Stored data
· · · · ·
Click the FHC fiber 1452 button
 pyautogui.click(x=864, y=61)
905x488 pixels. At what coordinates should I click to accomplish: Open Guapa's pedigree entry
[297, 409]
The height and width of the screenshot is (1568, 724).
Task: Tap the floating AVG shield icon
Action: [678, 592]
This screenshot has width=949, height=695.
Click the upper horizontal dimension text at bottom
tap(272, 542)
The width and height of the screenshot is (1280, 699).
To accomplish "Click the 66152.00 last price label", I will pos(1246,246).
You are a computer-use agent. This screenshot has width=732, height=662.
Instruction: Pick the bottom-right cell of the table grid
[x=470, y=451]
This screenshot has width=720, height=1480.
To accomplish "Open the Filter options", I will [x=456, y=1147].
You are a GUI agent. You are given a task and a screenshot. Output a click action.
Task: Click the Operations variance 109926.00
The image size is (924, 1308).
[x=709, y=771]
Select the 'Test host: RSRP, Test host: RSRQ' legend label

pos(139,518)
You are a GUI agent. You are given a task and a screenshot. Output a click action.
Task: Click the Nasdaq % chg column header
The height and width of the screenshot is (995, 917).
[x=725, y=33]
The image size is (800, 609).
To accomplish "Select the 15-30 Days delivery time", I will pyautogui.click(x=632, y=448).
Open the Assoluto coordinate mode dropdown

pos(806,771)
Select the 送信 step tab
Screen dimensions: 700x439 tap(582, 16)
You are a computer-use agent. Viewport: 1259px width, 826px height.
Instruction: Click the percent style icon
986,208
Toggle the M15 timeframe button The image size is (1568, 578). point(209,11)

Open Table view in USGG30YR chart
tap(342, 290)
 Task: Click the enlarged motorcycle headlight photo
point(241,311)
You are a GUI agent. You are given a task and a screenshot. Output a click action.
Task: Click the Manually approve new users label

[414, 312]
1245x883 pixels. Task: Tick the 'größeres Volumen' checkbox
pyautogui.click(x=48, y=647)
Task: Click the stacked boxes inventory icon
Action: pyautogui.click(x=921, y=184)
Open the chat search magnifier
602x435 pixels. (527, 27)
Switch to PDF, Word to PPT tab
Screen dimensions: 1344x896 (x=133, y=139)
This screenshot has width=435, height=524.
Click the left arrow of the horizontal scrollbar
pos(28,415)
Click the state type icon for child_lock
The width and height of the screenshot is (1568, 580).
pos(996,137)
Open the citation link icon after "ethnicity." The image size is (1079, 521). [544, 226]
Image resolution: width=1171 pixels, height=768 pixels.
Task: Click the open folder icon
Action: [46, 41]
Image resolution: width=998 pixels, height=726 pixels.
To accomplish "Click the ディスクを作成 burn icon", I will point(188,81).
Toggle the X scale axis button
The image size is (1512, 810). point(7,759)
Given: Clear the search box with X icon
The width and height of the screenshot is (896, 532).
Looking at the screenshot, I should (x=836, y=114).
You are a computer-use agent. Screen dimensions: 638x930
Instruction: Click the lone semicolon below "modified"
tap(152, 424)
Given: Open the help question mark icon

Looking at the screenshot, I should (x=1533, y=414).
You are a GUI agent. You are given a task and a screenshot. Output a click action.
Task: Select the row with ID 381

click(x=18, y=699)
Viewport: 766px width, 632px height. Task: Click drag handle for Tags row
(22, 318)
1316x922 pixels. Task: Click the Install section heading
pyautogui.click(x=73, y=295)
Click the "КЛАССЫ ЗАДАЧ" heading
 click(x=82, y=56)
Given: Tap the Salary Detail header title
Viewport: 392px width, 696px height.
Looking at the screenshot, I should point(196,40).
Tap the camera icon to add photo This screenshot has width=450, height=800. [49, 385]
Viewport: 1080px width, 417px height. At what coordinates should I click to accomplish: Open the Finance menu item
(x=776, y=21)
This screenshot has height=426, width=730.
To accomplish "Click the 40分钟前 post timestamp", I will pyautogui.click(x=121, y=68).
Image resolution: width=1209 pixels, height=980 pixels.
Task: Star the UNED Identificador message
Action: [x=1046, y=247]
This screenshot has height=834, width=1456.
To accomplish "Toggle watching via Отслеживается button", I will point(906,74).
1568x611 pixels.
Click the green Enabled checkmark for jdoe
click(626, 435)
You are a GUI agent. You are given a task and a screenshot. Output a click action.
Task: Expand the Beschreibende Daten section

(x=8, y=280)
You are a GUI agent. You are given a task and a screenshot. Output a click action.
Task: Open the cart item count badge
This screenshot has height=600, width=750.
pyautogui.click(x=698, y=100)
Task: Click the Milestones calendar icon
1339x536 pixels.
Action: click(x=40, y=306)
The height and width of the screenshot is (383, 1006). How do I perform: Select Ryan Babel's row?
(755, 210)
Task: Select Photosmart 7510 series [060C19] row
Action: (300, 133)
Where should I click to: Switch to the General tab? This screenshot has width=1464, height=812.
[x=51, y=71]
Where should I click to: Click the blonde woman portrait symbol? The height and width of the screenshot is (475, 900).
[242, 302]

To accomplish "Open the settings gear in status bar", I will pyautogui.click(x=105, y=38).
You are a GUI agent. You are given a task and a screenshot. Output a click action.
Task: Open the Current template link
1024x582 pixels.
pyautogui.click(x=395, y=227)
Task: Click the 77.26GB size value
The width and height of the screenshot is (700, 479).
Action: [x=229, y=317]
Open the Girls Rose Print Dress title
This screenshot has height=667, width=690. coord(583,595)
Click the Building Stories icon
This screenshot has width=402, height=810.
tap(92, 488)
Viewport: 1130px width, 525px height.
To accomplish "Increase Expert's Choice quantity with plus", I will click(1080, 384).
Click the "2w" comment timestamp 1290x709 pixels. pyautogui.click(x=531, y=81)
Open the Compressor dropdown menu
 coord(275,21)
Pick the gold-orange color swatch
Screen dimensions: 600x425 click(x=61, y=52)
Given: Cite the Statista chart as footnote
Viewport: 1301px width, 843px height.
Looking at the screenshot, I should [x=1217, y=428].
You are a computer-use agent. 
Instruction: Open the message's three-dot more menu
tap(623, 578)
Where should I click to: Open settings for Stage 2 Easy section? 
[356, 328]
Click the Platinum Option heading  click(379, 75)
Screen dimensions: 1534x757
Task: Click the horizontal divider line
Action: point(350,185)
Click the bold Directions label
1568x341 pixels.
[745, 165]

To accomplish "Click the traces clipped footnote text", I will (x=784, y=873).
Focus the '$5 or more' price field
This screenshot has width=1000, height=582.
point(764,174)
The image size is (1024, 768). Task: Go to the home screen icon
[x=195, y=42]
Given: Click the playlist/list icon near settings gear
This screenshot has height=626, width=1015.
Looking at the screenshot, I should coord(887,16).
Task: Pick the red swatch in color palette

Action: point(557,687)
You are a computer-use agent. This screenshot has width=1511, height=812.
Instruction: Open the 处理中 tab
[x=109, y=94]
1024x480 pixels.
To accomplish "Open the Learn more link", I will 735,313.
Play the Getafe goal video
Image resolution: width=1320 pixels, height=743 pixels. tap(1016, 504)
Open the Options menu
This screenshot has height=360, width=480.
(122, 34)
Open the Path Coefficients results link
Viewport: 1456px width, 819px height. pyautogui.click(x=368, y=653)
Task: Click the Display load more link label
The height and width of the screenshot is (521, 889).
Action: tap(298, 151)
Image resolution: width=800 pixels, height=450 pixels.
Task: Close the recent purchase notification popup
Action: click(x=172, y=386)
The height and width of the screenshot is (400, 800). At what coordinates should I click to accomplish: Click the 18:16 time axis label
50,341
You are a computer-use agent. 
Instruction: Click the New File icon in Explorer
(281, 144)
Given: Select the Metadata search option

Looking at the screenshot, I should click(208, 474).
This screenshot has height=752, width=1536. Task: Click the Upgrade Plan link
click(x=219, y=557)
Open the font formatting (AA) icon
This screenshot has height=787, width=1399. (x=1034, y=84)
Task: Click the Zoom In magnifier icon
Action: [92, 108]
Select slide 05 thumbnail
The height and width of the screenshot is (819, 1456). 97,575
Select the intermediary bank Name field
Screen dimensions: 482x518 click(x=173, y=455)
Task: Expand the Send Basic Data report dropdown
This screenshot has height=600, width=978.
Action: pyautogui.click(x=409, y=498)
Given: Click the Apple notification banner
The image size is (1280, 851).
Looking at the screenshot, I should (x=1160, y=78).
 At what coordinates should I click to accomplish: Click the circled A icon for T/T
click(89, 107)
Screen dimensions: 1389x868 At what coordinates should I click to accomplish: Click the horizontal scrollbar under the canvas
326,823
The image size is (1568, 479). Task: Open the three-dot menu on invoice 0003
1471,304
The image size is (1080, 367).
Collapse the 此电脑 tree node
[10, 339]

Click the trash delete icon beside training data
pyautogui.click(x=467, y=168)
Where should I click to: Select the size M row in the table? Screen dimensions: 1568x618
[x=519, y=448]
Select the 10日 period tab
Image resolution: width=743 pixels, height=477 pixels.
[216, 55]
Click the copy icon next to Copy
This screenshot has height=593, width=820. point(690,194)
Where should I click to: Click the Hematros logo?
· · · · ·
**TASK PROMPT:**
Write out only the lines that run from the line containing "You are a computer-use agent. Screen" through the line containing "Tap the camera", both included, exactly as they appear above.

**RESULT:**
You are a computer-use agent. Screen dimensions: 638x930
Instruction: Click the lone semicolon below "modified"
tap(152, 424)
Given: Open the help question mark icon

Looking at the screenshot, I should (x=1533, y=414).
You are a GUI agent. You are given a task and a screenshot. Output a click action.
Task: Select the row with ID 381

click(x=18, y=699)
Viewport: 766px width, 632px height. Task: Click drag handle for Tags row
(22, 318)
1316x922 pixels. Task: Click the Install section heading
pyautogui.click(x=73, y=295)
Click the "КЛАССЫ ЗАДАЧ" heading
 click(x=82, y=56)
Given: Tap the Salary Detail header title
Viewport: 392px width, 696px height.
Looking at the screenshot, I should point(196,40).
Tap the camera icon to add photo This screenshot has width=450, height=800. [49, 385]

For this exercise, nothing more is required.